- [TEXT SHOWN]
[BEGIN]

Sunday, July 27, 2008

Wednesday, July 23, 2008

Give up

Who's really in control in your noggin? You? You don't even know what a you is anyway. Shine a torchlight in every nook and cranny and you'll agree, there's no one home. Who's shining the torch?

Friday, July 18, 2008

Contemporary opposite of innocence

Like a rusty barnacle, Beck's new album has grown on me. I initially had doubts, but those doubts have been swept away in a sea of funky riffs, beats and melodies. Beck retains the ability to make really cool musical moments. Not to be confused with tour de force songs, uplifting harmonies or penetrative lyrics, musical moments are those little gems within songs that pop up in your head, in anticipation and again and again afterwards. I can count at least five of these in the first five songs, but i'm confident the back end of the album will contain its sweet rewards too. I'm still not convinced that this album, like the last few, has the same emotional depth or simple richness that I feel some of his earlier work does. Heck, what do I know?

[END]

- [MATERIAL FOR THIS TASK]
[BEGIN]

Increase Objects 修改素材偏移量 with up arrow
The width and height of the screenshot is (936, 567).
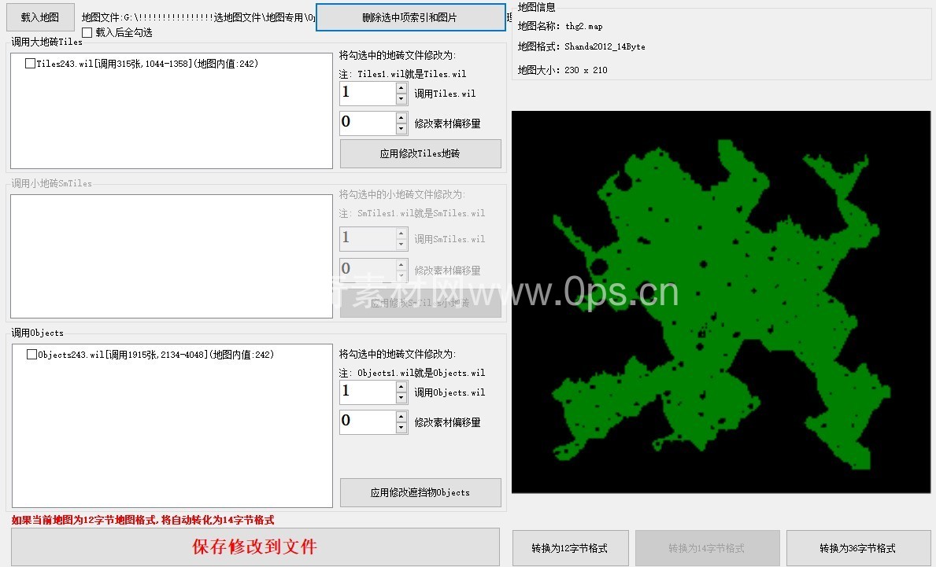pyautogui.click(x=401, y=417)
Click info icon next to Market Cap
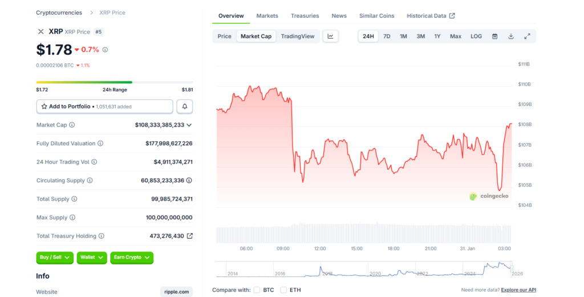 pos(72,125)
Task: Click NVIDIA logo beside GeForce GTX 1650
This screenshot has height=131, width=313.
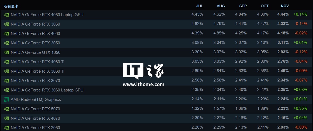Action: tap(6, 52)
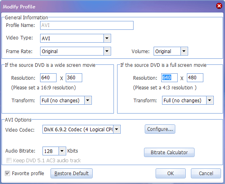Open the Volume dropdown arrow
The width and height of the screenshot is (225, 184).
pos(184,51)
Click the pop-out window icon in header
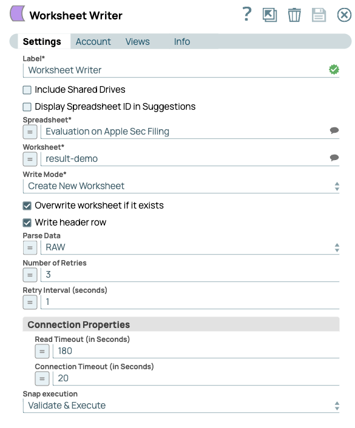The image size is (355, 428). point(269,15)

[END]

- [PROBLEM 1]
Which dates appear in the blog text?
- [PROBLEM 2]
Starting at the first line of the entries and going on through the line with "pos(72,125)", write those lines out again, requests included, shifting every coordinate in the answers by adding 145. Leave the pictures out.

- [EXERCISE RESPONSE 1]
Sunday, July 27, 2008
Wednesday, July 23, 2008
Friday, July 18, 2008

- [EXERCISE RESPONSE 2]
Increase Objects 修改素材偏移量 with up arrow
The width and height of the screenshot is (936, 567).
pyautogui.click(x=546, y=562)
Click info icon next to Market Cap
 pos(217,270)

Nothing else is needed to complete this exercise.